By definition, the \ (h_1, h_2 \ cdots h_ {n-1} \) from \ (A \) Move \ (B \) for an \ (H (n-1) \) step.
\(\therefore H(n)=2H(n-1)+1\qquad H(1)=1\)
test
Known \ (H (3) = 7 \)
\[\because H(n)=2H(n-1)+1\]
\[\therefore H(3)=2\times H(2)+1\]
\[\therefore H(3)=2\times (2\times H(1) + 1) + 1\]
\[\therefore H(3)=2\times (2\times 1+1)+1\]
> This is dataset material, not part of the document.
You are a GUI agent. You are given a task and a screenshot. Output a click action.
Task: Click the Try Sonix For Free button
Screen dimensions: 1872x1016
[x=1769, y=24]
\[\therefore H(3)=2\times 3+1\]
\[\therefore H(3)=7\]
Code
# python
A = [3, 2, 1]
B = []
C = []
def move(n, source, target, auxiliary):
if n > 0:
# Move n - 1 disks from source to auxiliary, so they are out of the way
move(n - 1, source, auxiliary, target)
# Move the nth disk from source to target
target.append(source.pop())
# Display our progress
print(A, B, C, '##############', sep='\n')
# Move the n - 1 disks that we left on auxiliary onto target
move(n - 1, auxiliary, target, source)
# Initiate call from source A to target C with auxiliary B
move(3, A, C, B)
Recursive
Recursive solution method is to call their own in the calculation.
Recursive configuration conditions should have,
Sub-problems to be the original problem is the same problem, and easier.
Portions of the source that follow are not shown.